The breakfast will be lower key and, unlike the gala, invitation only—presumably to cut down on the chances for unpleasant audience comments that come from having a larger, more open event. That said, Davidson was tipped off to the letter by a previous Komen supporter turned non-supporter who had received it, so invitation-only isn't a failsafe system either.
Is there any aspect of this new anti-women's-health fight that's been working out for conservatives? It's decimated the Komen Foundation, it's turned Congress into even more of a laughingstock (and we'll just contemplate, for a moment, just how ridiculous something has to be to make Congress look more foolish than it already does, on any given day), and it's turned transvaginal ultrasound into a household phrase. Rush Limbaugh's foray into the issue resulted in him getting plastered by an angry public and nervous advertisers. Still, they keep pressing on. Arizona is the latest state to decide that womenfolk need closer supervision when it comes to their own health choices; they're even upping the ante by proposing that individual employers ought to be able to monitor the ostensible morality of women employees themselves. That's, um, nuts.

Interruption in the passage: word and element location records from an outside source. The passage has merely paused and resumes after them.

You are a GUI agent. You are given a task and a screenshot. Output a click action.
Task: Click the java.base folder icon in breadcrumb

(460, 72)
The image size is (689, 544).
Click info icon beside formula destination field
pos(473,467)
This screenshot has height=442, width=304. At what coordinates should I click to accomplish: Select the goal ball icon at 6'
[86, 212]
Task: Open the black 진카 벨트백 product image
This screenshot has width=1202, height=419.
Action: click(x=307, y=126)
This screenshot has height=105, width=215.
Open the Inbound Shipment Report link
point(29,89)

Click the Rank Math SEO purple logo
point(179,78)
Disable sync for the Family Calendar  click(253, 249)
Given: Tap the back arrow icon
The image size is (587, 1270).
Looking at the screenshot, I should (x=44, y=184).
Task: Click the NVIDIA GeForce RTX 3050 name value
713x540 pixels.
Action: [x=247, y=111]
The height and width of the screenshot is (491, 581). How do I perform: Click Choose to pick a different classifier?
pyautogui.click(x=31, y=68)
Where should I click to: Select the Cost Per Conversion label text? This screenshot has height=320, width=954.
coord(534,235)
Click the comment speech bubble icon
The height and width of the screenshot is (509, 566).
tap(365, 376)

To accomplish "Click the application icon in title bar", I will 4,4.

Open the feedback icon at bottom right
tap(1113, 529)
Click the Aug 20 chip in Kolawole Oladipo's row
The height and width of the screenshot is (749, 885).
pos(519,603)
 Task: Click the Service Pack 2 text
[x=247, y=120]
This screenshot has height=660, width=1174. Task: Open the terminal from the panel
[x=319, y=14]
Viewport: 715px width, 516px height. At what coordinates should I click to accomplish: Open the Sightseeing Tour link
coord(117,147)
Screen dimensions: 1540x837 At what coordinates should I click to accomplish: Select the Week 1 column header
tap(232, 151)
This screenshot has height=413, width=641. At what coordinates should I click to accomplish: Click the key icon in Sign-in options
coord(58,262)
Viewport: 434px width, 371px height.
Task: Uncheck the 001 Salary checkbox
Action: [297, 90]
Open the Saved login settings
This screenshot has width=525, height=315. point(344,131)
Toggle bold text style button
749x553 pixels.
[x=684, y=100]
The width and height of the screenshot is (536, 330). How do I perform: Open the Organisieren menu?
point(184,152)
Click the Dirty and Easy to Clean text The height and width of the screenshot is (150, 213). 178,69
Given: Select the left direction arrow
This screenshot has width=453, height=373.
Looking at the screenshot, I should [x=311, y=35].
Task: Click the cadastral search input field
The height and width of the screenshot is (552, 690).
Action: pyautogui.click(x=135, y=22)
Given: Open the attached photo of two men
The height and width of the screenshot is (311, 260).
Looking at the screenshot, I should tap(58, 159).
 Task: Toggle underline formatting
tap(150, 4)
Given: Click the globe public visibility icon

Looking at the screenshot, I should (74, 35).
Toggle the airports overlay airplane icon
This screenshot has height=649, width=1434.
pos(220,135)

Unless conservatives are planning on rolling back voting rights for half the population, I can't see how this can possibly work out for them. No matter how badly it backfires on groups like the Komen foundation, though, it looks like social conservatives just can't help themselves. Then, like the Komen foundation, they'll be spending the next few years mostly figuring out how to best dodge all the people they've pissed off.